PART I: This is Part I of a two-part series. Part I focuses on wellhead and downhole space limitations for HP/HT wells. Part II, which will appear in a subsequent issue, will feature selected areas of concern.
Design and operational practices of high pressure/high temperature (HP/HT) oilfield equipment are well known in onshore and offshore platform environ-ments. HP/HT designs have to deal with the high energy situation associated with well control with respect to:
- Extreme component stress in hardware
- Dealing with very high density well control fluids
- Amplification of partial pressure of corrosive constituents (hydrogen sulfide and carbon dioxide)
- Material degradation at elevated temperatures.
Although substantial experience exists separately for HP/HT and deepwater subsea projects, "subsea HPHT" is challenged by the existence of both technical issues combined together, creating a new set of often contradictory problems. Subsea flowlines, pipelines and manifold gathering systems are often rated at much lower operating pressures than the tree to save on size weight (and cost). They are also exposed to cold seawater conditions.
Operating at lower pressures may require extraordinary choking requirements including: dual stage pressure drop configurations, use of special materials, and piping geometry requirements to deal with Thompson-Joule and erosion turbulence. In addition, thermal expansion during start-up and prolonged shut-in may require special piping geometry, connection strength, and annular access for well casing, well tubing, and delivery piping.

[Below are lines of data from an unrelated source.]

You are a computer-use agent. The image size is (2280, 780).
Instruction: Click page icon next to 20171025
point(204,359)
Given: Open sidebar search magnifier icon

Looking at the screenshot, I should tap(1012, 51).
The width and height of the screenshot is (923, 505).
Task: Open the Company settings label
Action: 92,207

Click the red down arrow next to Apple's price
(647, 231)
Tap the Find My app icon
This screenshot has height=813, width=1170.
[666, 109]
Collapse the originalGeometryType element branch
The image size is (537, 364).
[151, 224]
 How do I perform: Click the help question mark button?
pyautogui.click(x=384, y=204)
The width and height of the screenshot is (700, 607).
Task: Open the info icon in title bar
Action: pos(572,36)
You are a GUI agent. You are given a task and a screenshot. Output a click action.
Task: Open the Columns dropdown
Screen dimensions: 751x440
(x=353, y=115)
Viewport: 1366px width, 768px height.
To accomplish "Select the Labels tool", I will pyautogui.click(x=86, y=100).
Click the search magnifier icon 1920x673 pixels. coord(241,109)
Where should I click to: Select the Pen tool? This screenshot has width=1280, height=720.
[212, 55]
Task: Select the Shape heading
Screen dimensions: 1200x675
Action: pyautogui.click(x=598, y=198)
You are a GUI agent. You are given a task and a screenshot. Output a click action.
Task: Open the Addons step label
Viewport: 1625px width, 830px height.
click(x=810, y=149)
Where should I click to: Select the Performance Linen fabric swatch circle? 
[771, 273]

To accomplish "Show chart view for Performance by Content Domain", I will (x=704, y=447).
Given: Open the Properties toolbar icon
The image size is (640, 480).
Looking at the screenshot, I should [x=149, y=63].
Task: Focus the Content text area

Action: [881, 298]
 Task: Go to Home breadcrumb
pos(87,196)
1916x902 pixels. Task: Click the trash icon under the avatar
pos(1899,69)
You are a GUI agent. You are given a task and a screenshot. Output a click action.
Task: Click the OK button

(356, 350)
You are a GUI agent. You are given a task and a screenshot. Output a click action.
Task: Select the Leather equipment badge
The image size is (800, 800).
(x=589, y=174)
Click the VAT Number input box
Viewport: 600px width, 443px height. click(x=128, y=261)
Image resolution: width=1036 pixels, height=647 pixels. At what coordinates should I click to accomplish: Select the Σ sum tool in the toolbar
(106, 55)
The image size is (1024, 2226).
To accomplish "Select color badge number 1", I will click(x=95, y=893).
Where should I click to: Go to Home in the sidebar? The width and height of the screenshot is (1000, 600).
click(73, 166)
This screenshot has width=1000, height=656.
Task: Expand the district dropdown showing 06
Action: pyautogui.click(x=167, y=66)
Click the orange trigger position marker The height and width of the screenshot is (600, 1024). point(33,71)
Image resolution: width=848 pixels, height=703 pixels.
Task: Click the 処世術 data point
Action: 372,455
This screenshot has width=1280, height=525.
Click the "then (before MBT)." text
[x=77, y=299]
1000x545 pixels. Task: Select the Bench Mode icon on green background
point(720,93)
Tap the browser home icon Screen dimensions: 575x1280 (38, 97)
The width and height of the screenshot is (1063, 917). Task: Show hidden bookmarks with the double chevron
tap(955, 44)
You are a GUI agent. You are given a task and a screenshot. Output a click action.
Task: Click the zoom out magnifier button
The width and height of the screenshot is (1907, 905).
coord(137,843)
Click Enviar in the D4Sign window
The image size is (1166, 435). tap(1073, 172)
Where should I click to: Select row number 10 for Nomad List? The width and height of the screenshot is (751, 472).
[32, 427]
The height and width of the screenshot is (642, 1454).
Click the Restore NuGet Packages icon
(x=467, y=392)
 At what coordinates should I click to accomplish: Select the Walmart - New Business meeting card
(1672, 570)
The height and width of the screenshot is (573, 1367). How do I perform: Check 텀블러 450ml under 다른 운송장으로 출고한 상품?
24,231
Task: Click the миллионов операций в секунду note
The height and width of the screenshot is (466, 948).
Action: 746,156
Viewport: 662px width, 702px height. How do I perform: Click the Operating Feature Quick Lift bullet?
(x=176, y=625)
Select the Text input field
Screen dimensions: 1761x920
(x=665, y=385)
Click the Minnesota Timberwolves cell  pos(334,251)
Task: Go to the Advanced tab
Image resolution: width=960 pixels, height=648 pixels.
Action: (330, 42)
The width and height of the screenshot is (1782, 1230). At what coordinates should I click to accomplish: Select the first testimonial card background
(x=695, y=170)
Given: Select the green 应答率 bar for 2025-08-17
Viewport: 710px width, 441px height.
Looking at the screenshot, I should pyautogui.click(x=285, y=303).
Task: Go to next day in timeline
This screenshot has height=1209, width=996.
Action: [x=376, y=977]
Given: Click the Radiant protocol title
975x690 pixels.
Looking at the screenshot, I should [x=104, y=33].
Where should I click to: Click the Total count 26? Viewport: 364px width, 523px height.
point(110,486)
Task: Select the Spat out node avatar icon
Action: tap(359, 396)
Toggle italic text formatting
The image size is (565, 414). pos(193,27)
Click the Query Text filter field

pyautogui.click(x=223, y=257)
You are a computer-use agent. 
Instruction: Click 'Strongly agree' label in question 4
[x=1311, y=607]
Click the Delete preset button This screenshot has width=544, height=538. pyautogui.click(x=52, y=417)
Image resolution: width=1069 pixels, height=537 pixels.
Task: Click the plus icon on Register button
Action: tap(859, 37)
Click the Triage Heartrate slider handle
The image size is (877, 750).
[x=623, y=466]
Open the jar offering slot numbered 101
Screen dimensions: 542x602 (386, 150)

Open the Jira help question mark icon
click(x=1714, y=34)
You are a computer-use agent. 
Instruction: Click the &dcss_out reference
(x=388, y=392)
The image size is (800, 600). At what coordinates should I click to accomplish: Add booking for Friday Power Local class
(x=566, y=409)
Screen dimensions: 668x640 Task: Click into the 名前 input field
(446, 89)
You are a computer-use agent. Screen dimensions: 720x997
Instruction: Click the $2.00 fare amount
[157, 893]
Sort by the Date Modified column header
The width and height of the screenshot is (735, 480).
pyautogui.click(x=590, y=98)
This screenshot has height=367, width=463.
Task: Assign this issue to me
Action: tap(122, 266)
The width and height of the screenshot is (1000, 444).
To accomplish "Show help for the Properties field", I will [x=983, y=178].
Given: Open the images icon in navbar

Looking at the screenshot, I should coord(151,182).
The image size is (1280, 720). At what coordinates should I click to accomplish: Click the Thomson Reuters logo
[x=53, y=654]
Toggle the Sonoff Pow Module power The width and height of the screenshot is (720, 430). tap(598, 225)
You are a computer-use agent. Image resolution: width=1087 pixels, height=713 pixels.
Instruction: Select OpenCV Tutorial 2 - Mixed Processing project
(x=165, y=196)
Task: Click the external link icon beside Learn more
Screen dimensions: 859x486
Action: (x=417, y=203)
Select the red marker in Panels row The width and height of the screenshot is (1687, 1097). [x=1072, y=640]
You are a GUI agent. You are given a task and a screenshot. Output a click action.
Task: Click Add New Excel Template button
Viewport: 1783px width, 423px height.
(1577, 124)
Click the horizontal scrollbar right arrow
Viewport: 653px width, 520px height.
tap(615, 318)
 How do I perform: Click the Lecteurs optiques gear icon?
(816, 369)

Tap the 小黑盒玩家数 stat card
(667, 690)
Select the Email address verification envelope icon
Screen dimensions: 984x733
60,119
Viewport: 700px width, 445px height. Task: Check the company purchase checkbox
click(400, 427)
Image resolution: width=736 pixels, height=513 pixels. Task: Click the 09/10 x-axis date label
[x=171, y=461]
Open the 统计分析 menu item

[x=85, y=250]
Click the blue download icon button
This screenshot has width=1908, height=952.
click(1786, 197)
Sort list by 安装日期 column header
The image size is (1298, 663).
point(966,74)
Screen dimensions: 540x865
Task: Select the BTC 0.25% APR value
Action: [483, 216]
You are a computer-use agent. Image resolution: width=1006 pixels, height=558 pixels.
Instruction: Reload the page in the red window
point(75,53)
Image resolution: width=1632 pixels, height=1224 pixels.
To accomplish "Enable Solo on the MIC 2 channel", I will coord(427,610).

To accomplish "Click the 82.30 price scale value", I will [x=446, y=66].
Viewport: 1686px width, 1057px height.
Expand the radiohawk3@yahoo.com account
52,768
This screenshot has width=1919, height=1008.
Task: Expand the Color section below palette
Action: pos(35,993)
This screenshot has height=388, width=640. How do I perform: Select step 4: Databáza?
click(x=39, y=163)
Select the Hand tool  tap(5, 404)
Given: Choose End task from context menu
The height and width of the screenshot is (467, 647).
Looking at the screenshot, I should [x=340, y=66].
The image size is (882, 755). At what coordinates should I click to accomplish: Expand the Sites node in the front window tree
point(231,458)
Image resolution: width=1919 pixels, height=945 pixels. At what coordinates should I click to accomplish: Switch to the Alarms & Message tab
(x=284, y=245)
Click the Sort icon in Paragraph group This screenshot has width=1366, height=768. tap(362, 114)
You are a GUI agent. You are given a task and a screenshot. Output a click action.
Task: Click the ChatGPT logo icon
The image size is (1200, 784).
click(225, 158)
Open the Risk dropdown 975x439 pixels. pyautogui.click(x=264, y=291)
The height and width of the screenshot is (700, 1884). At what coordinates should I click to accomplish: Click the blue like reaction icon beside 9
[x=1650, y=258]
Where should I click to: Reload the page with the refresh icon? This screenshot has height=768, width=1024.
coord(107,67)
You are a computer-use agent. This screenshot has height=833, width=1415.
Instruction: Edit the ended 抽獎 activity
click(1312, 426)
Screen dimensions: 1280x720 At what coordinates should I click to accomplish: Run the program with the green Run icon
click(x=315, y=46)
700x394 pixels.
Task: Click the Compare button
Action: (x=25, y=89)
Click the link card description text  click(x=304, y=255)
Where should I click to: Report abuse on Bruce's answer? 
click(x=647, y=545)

The makeup of HP/HT wellbore fluids also poses special challenges. The high pressure and temperature environment at the reservoir is very different from the lower seafloor temperature and infrastructure pressure. Cloud (wax), hydrate, and asphaltene appearance temperatures tend to be much higher than the infrastructure environment, requiring several difficult and complicated mitigation strategies, such as high temperature insulation and multi-bore chemical treatments, to be incorporated in downhole, subsea, and infrastructure designs.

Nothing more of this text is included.